China's economy is experiencing a slowdown, with industrial production and retail sales showing weaker performance.
Highlights
This morning, the focus of market attention was initially on the Reserve Bank of Australia (RBA) meeting minutes and Australian wage growth figures. However, the primary focus quickly shifted to economic indicators from China, as investors grappled with a deteriorating macroeconomic environment.
The figures from China, including fixed asset investment, industrial production, retail sales, and unemployment, disappointed investors who were hoping for positive signs of a shift in direction.
In July, China's industrial production increased by 3.7% year-over-year, compared to 4.4% in June. Retail sales saw a modest rise of 2.5% in July, down from 3.1% in June. These figures fell short of economists' forecasts of 4.5% and 4.8% growth, respectively.

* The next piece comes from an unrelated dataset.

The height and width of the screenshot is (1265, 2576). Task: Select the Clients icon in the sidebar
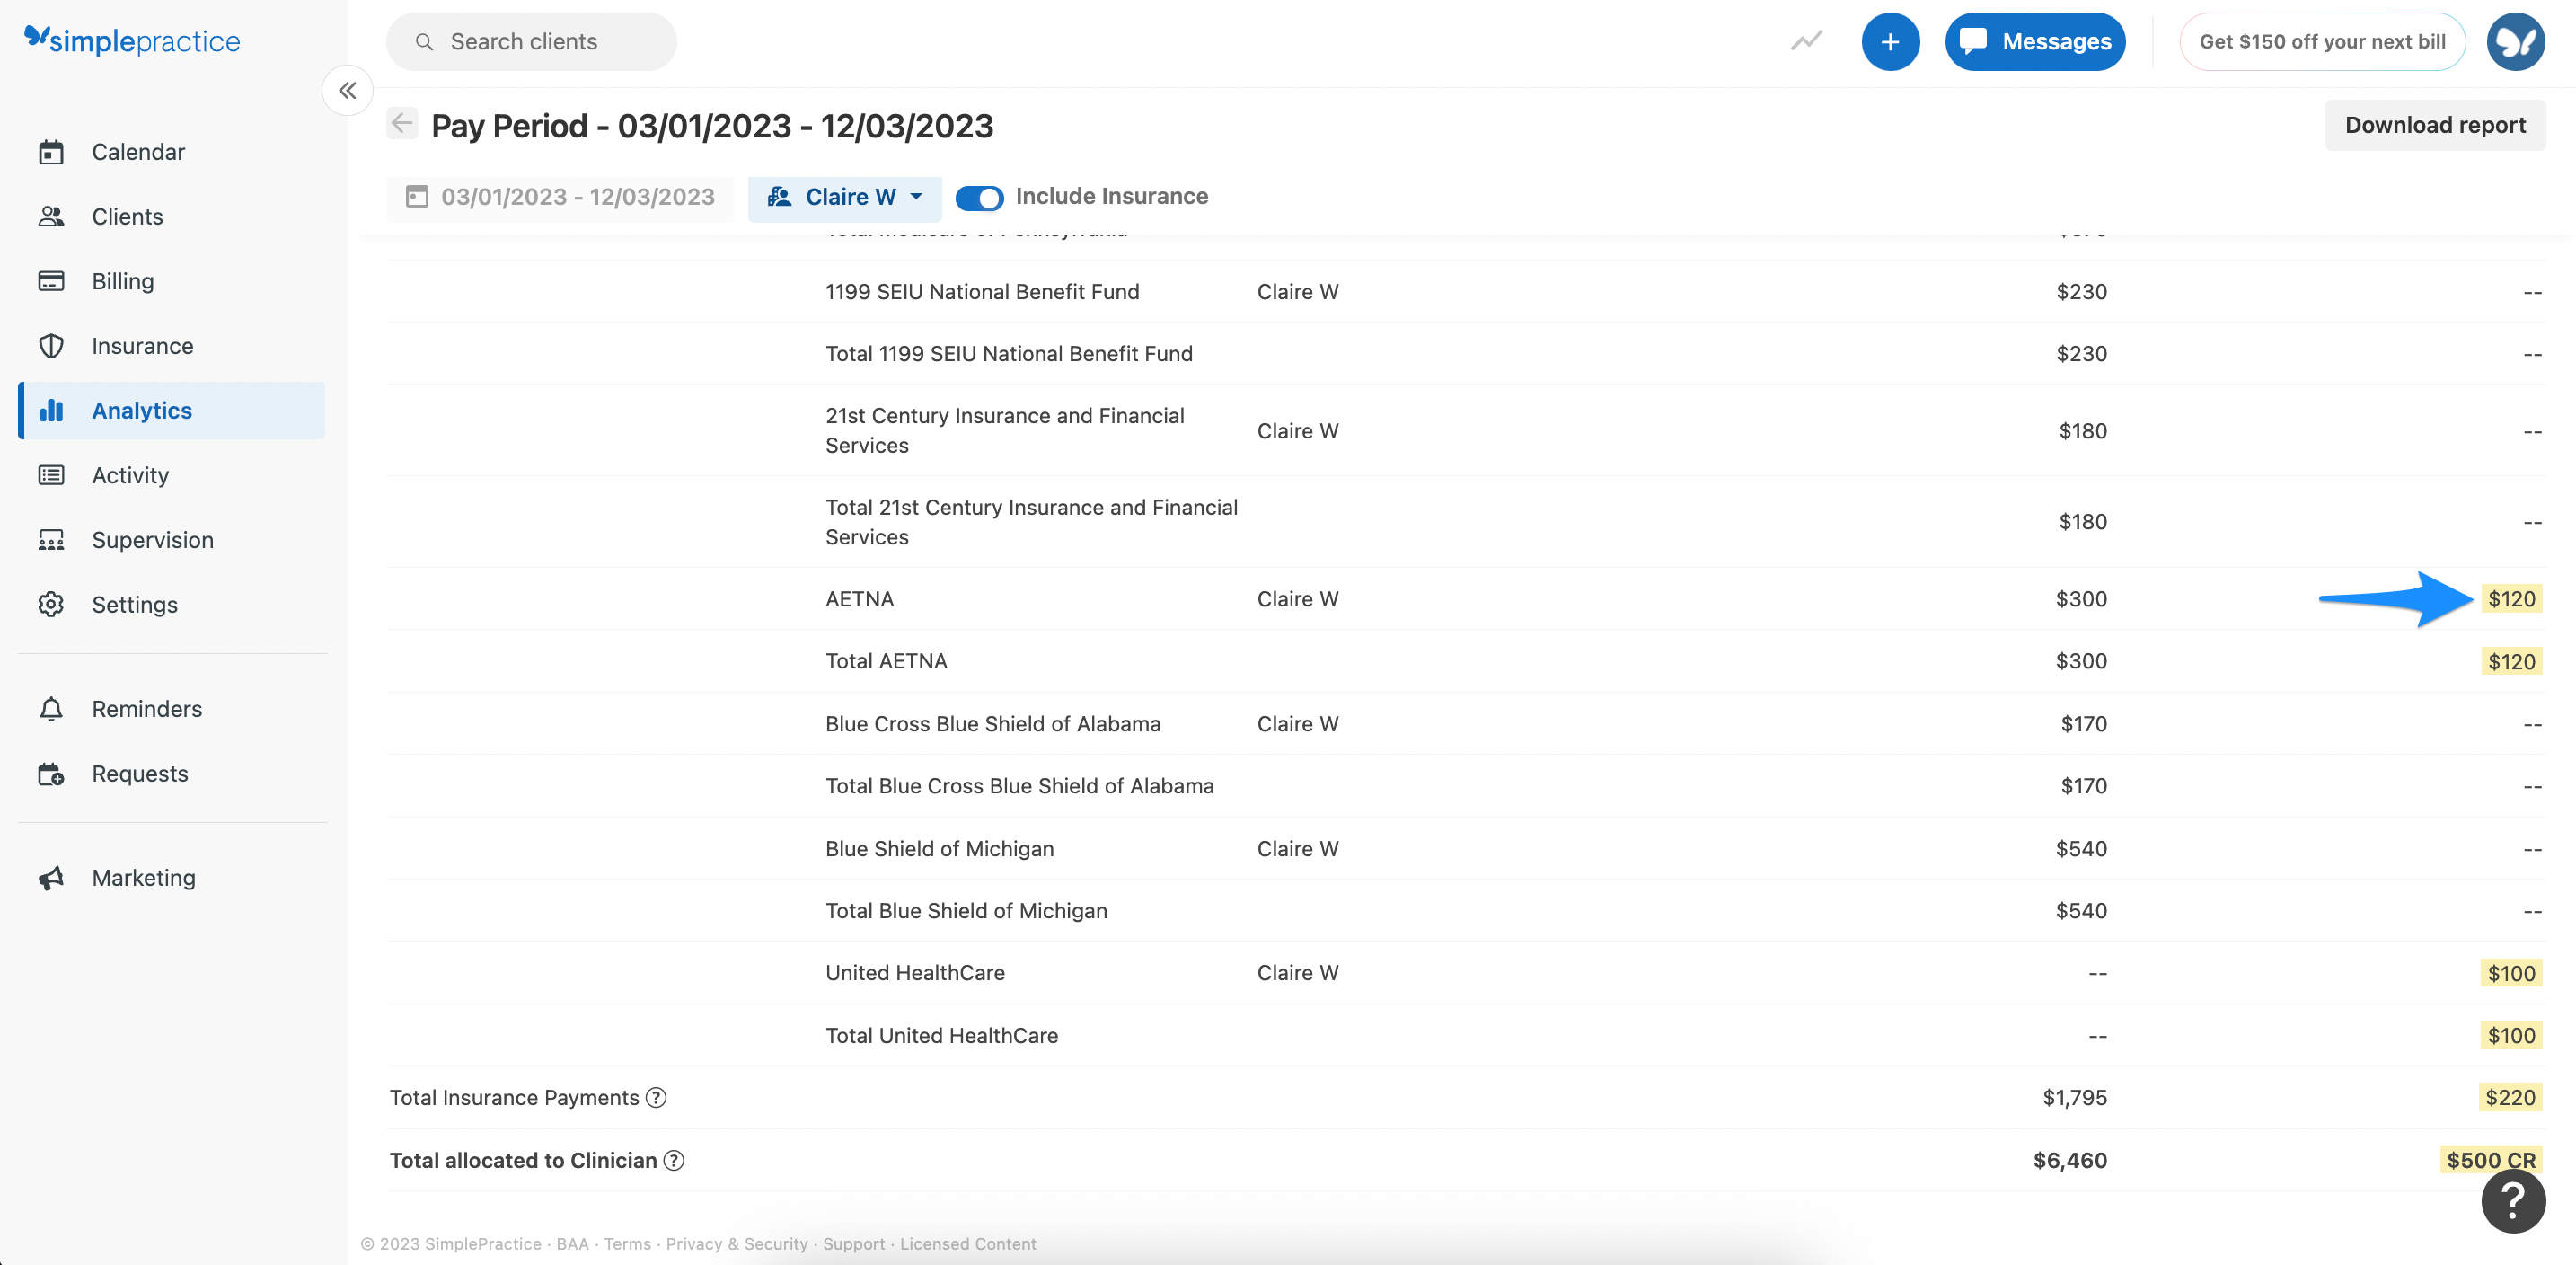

Other indicators also showed a bearish trend. The unemployment rate in China increased from 5.2% to 5.3%, and fixed asset investments rose by 3.4%, lower than the 3.8% growth seen in June. Economists had anticipated a 3.8% increase in fixed asset investments.
These latest figures align with recent economic indicators, such as trade data and the Caixin Manufacturing PMI, which have highlighted the need for stimulus measures from Beijing to support the economy.
AUD/USD Reaction to the China Stats
The AUD/USD currency pair experienced fluctuations in response to the economic indicators from China. Prior to the release of the numbers, the pair fell to an early low of $0.64629 before rebounding to a pre-stat high of $0.64942. The decline in the Australian Dollar was influenced by Australian wage growth figures and the RBA meeting minutes.
Following the release of the Chinese economic indicators, the AUD/USD dropped from $0.64888 to a post-stat low of $0.64810.
As of this morning, the AUD/USD was down 0.09% and trading at $0.64812.
Next Up
The upcoming US retail sales figures are expected to have a notable impact on the market, with economists forecasting a 0.4% increase in July compared to a 0.2% increase in June.
If retail sales exceed expectations and show a significant jump, there is a possibility that the Federal Reserve may consider raising interest rates to curb spending and address the potential impact on consumer price inflation.
Strong US retail sales would also highlight further divergence between the euro area and the US economies, as well as their respective central bank policy outlooks.
In contrast, the NY Empire State Manufacturing Index, which measures business conditions in the New York manufacturing sector, is unlikely to have a significant influence on the Federal Reserve. This is because the manufacturing sector accounts for less than 30% of the overall US economy.